PhD.Dissertation Defense:Vahid Charkhesht

ADVANCED MATERIALS FOR HIGH ENERGY DENSITY ELECTRODES FOR LI-ION BATTERIES

Vahid Charkhesht
Materials Science and Nanoengineering, PhD Dissertation, 2024

Thesis Jury

Prof. Selmiye Alkan Gürsel (Thesis Advisor), Prof. Emre Erdem, Assoc. Prof. Mustafa Kemal Bayazit, Prof. Gülfeza Kardaş, Prof. Özgül Keleş.
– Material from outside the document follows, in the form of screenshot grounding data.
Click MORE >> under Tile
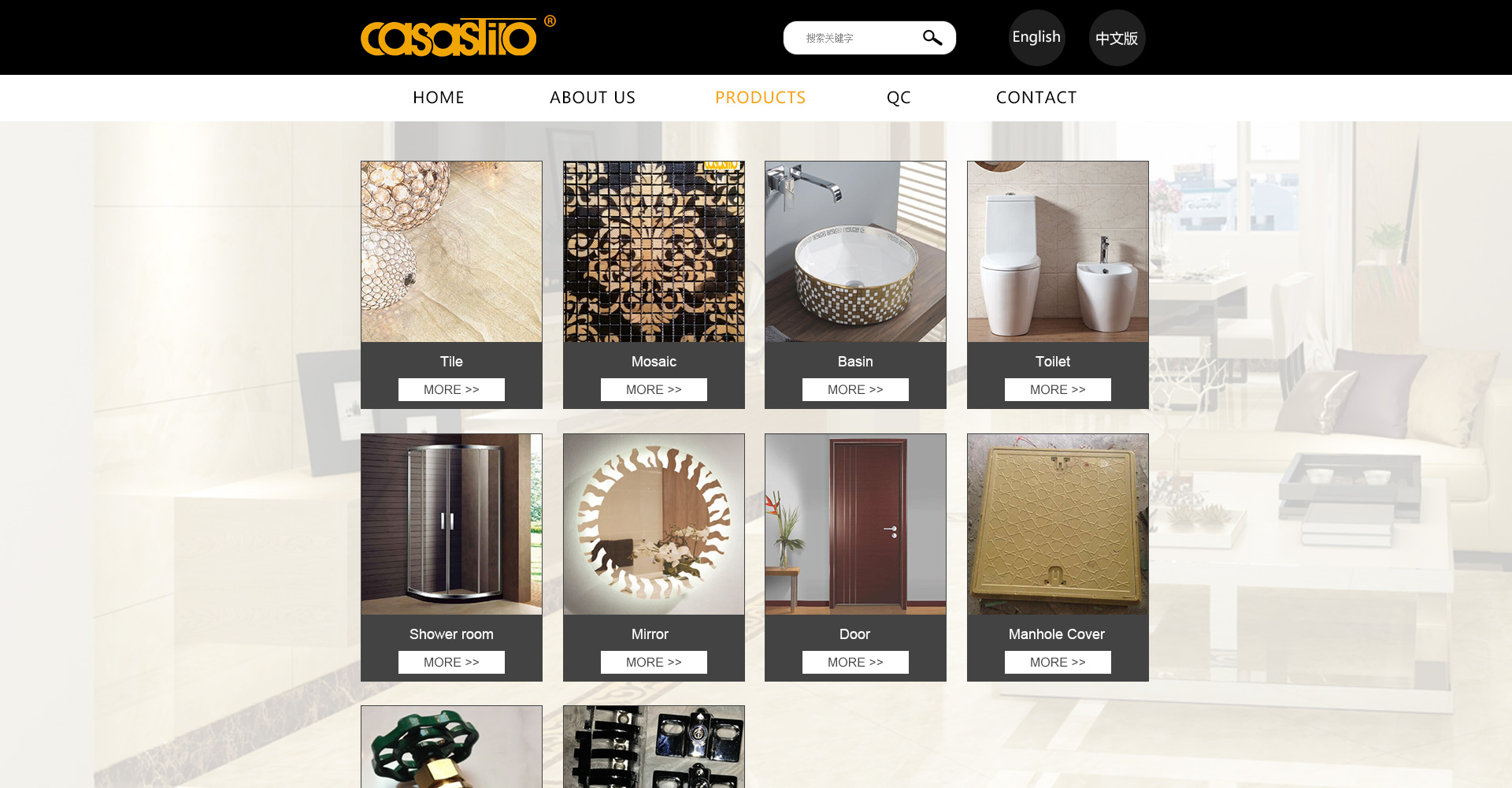1512x788 pixels. pos(451,389)
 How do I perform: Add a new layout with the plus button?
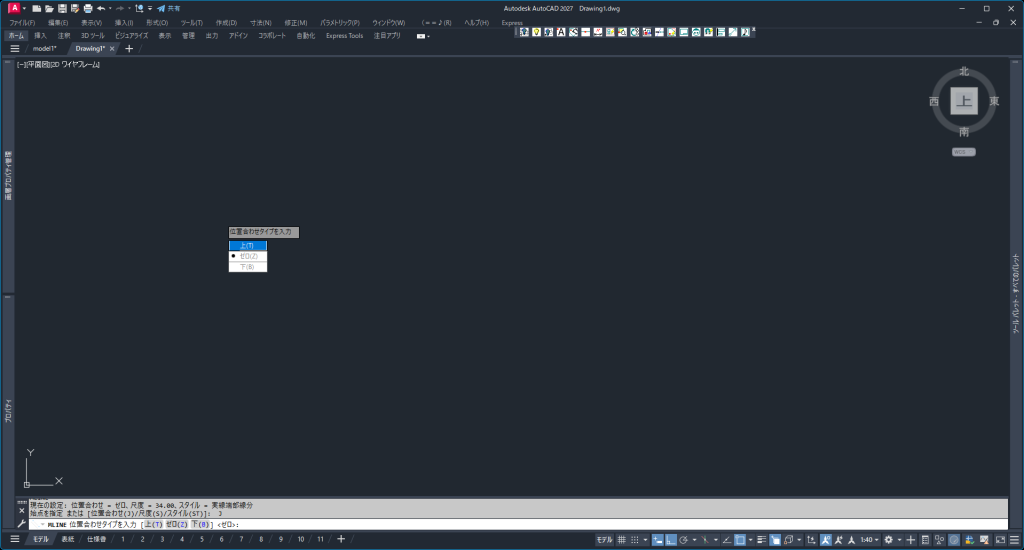[x=341, y=540]
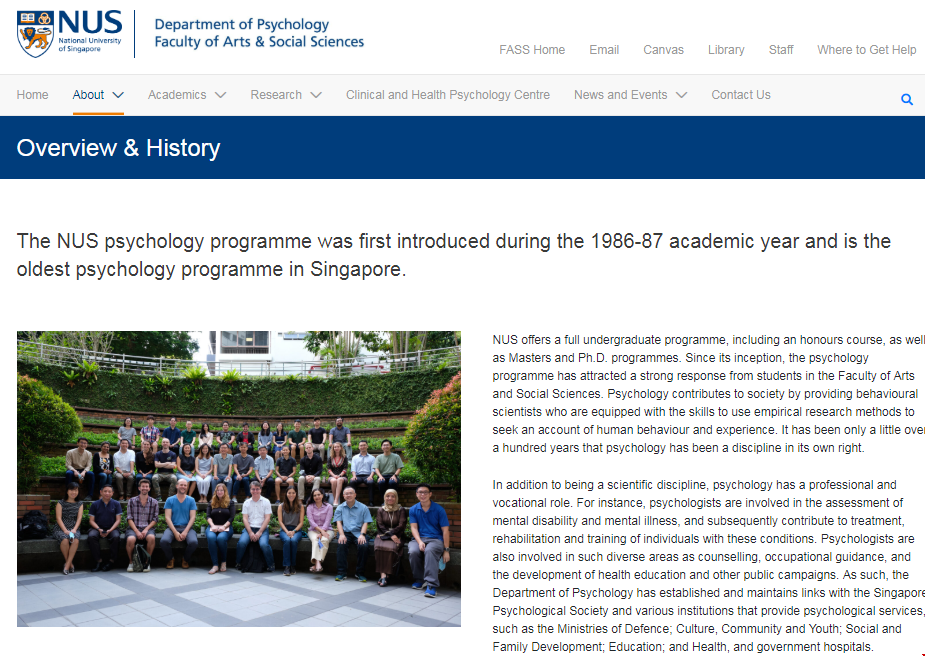Open the Library link

click(726, 49)
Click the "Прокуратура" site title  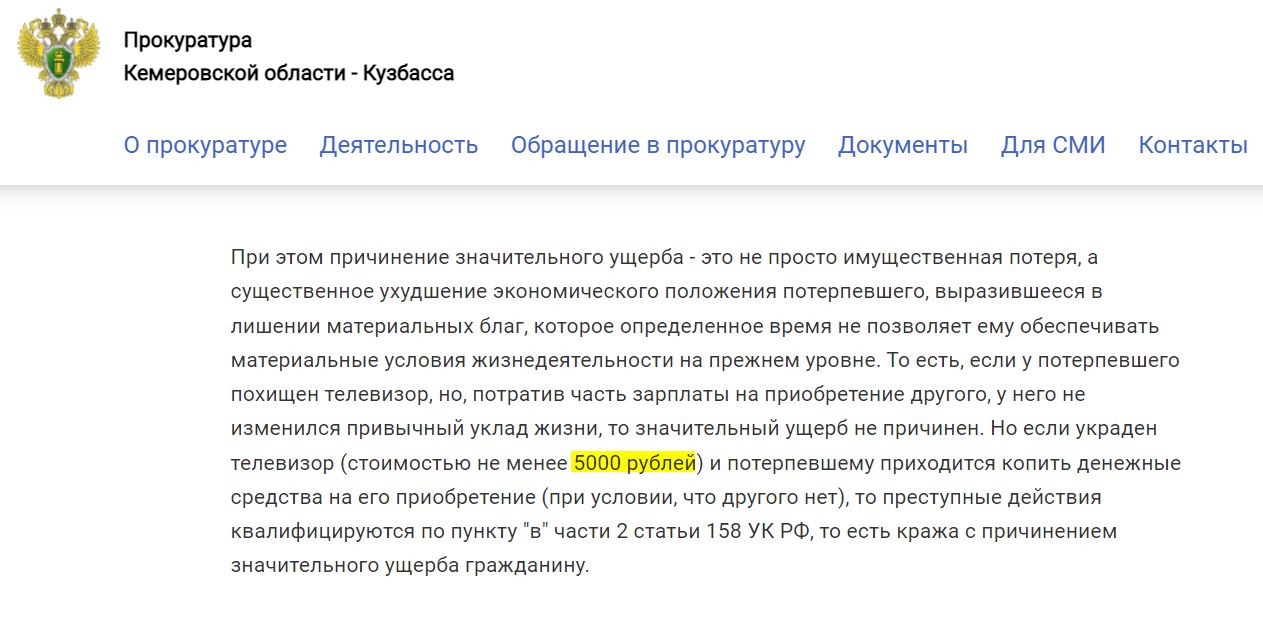188,40
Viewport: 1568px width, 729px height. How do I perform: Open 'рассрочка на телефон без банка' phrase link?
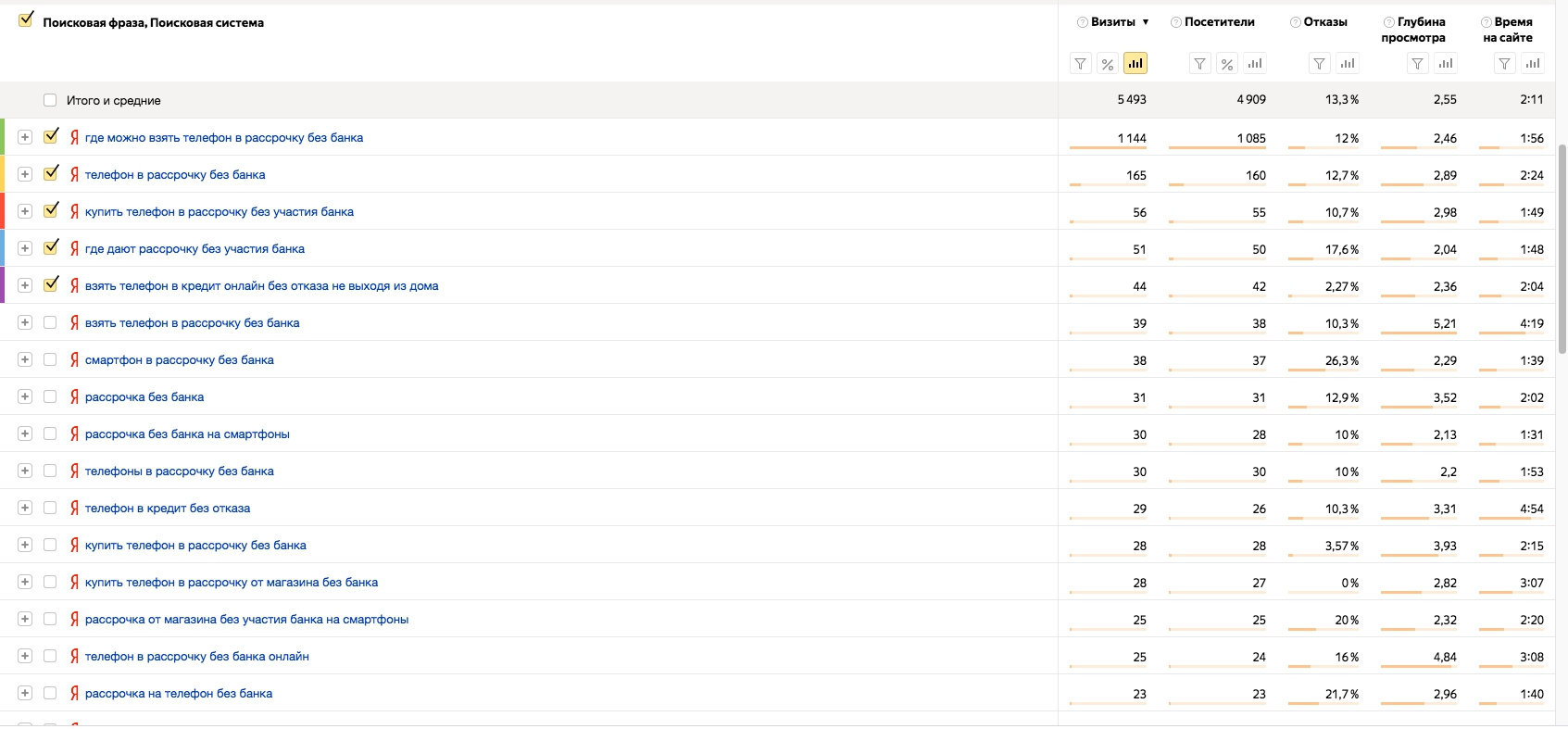pyautogui.click(x=179, y=694)
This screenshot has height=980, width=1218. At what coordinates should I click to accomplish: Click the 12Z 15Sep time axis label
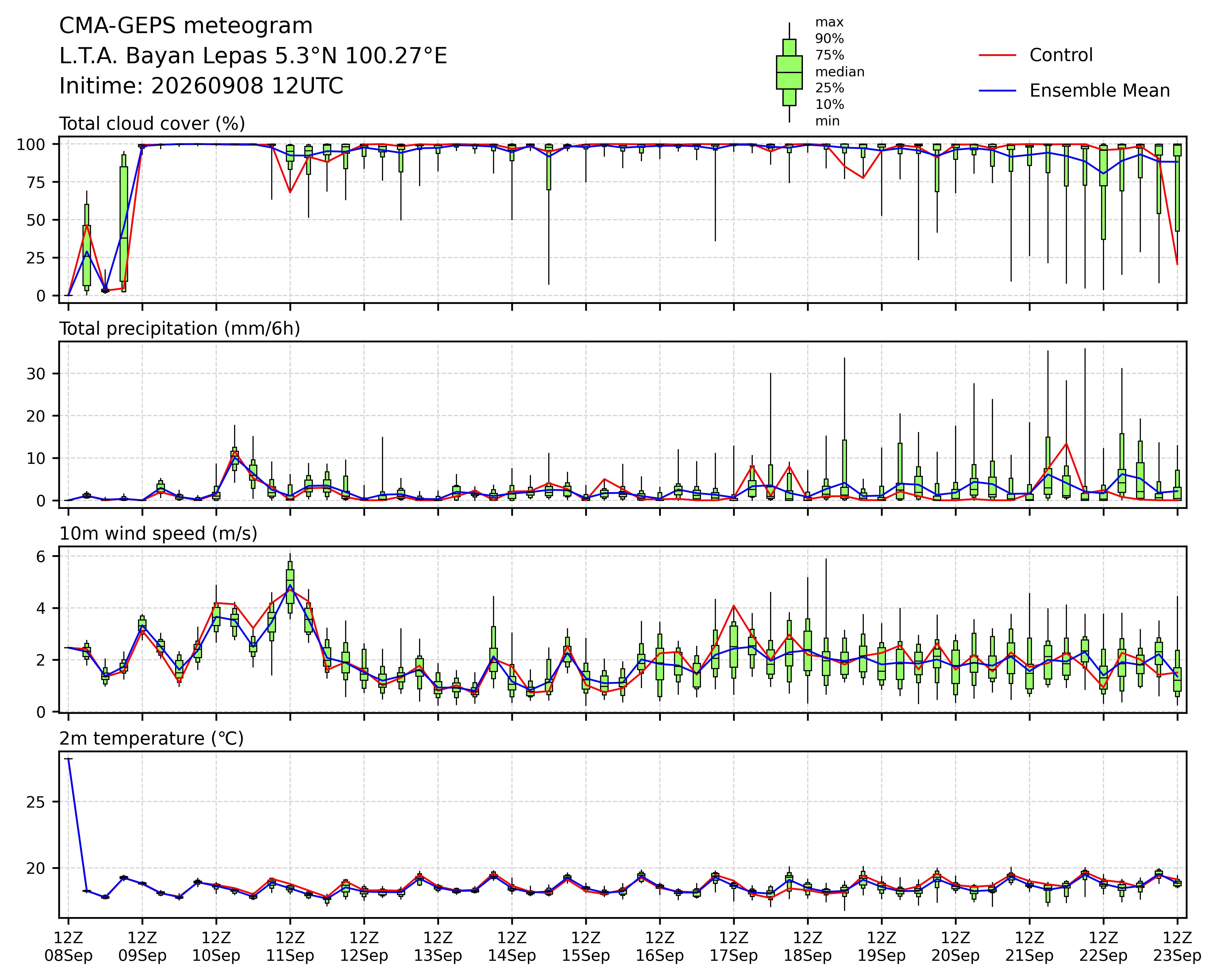coord(586,947)
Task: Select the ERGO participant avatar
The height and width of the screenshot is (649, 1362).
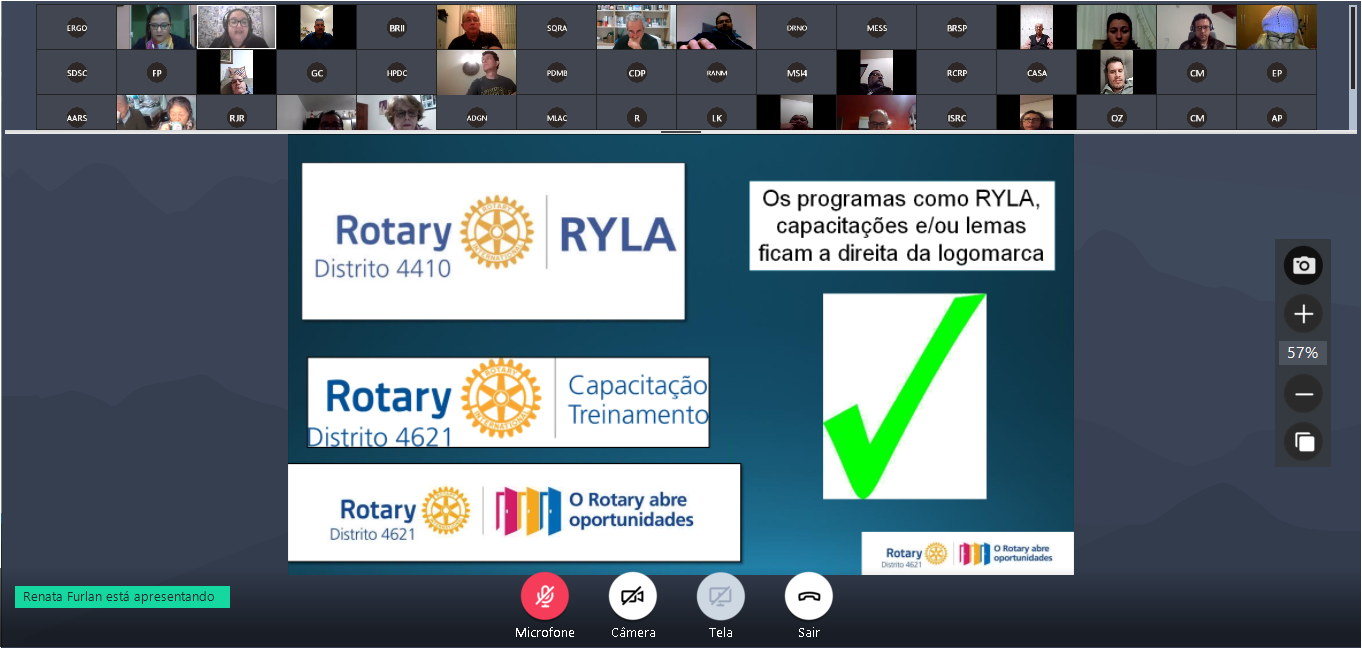Action: click(77, 28)
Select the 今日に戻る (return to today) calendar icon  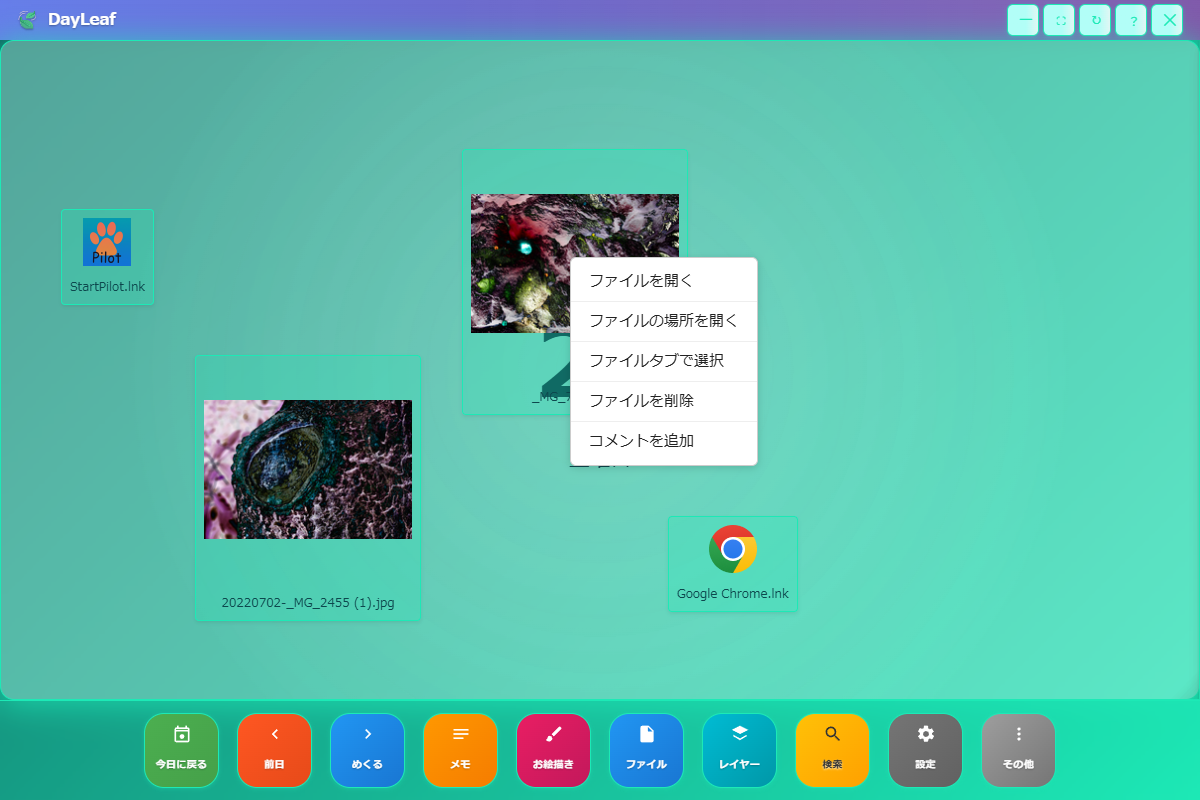pos(181,750)
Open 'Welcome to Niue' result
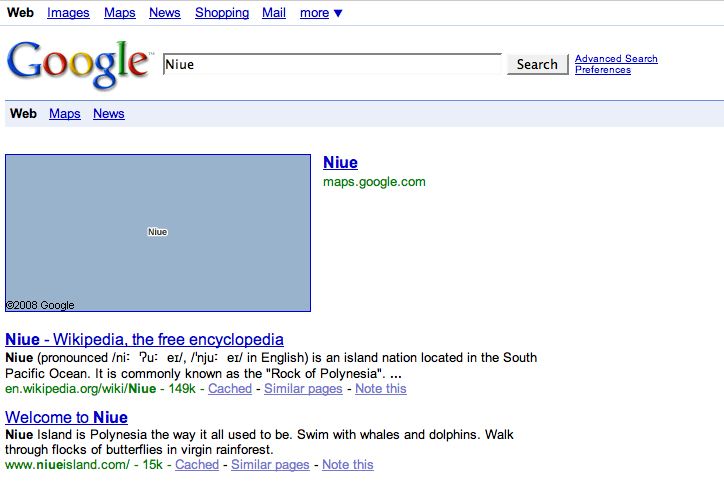 click(66, 418)
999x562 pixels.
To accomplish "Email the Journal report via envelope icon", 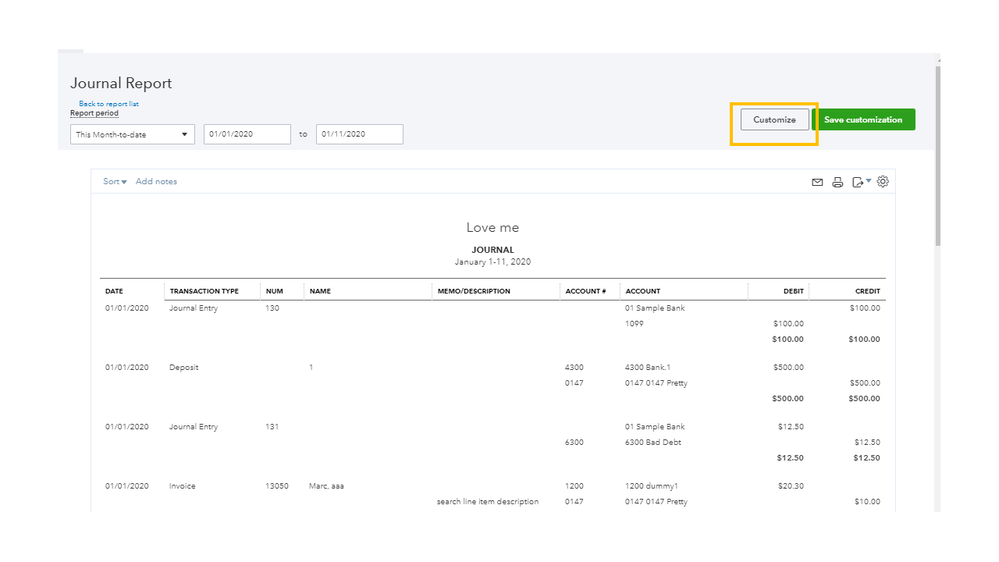I will point(817,182).
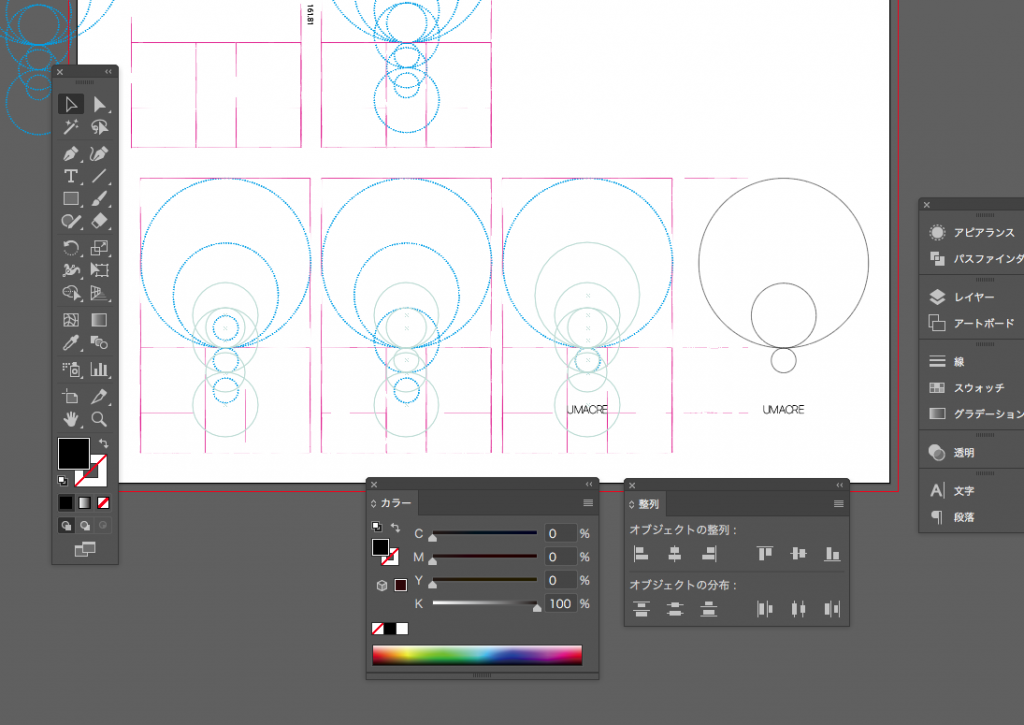Click the K slider in color panel
This screenshot has height=725, width=1024.
pos(485,603)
Asst. Prof. Alp Yürüm ( Co-Advisor)

Date & Time: 23rd July, 2024 – 15:30

Place: FENS G025

Keywords : Lithium-ion Batteries, Electrode Materials, TiO₂, Electrospinning, NCA, Hydrothermal Synthesis

Abstract

Improving the energy density of existing lithium batteries requires further development of electrode fabrication techniques as well as synthesis routes for new active materials. In this sense, focusing on the further development of cathodes and anodes will be crucial. One of the interesting anode materials is TiO₂, thanks to its safety and economical advantages. However, in its bulk form, this material does not show promising electrochemical properties. Therefore, creating nanostructures from it will improve its electrochemical properties. By obtaining a nanotubular structure of this material using hydrothermal synthesis, a hollow structure capable of storing greater amounts of Li-ion can be achieved. Subsequently, further thermal treatment removes the existing water in the structure, resulting in a denser structure. However, the parameters involved in the thermal treatment of this material have not been optimized yet. In the second chapter of this thesis, after optimization of heat treatment temperature and duration, the 10 hours at 500 °C shows the highest electrochemical performance. Further improvement of the energy density of this material is possible by reducing the weight of the whole cell package. Electrospinning can fabricate free-standing electrodes by removing the Cu substrate in the anode. Therefore, the optimized heat-treated particles were taken and homogeneously embedded in the fibrous electrode structure. The resulting electrode improves the energy density by 14% compared to the similar cast electrode.

Another important factor in the electrochemical performance of a cell is the surface chemistry of the active material. In the third chapter of this thesis, to understand the effect of facets on the electrochemical performance of TiO₂, two hydrothermal synthesis methods were utilized to develop different facets on the material. Three types of single crystals (with cubic, octahedral, and truncated morphologies) obtaining various facets with different energies were synthesized and electrochemically investigated. The effect of high-energy facets was highlighted on the mass transfer, interface formation, and cycling performance. High-energy facets facilitate the diffusion of Li-ion, resulting in high diffusivity coefficients. Cyclic voltammetry shows different electrochemical potentials for Li-ion insertion for different facets. For capacity retention, the high-energy facets show superior performance comparatively. Therefore, developing single crystals with high-surface energy will help improve electrochemical properties.

Finally, in the last chapter, the energy density of the cathode material was targeted. To do so, four different synthesis routes were employed to fabricate Ni-rich cathode materials (NCA). The Pechini method and colloidal synthesis method have been used with and without templates. After achieving a homogeneous elemental distribution in the material, the active materials were embedded into fibrous matrices to fabricate electrospun electrodes. The carbon-black supported NCA synthesized with colloidal synthesis performed well compared to the other synthesized active materials. The freestanding NCA electrode can reach the capacities of state-of-the-art active materials with negligible capacity fade during cycling. Therefore, by removing the Al substrate, not only was the energy density improved, but also the cost of substrates for the electrodes can be reduced.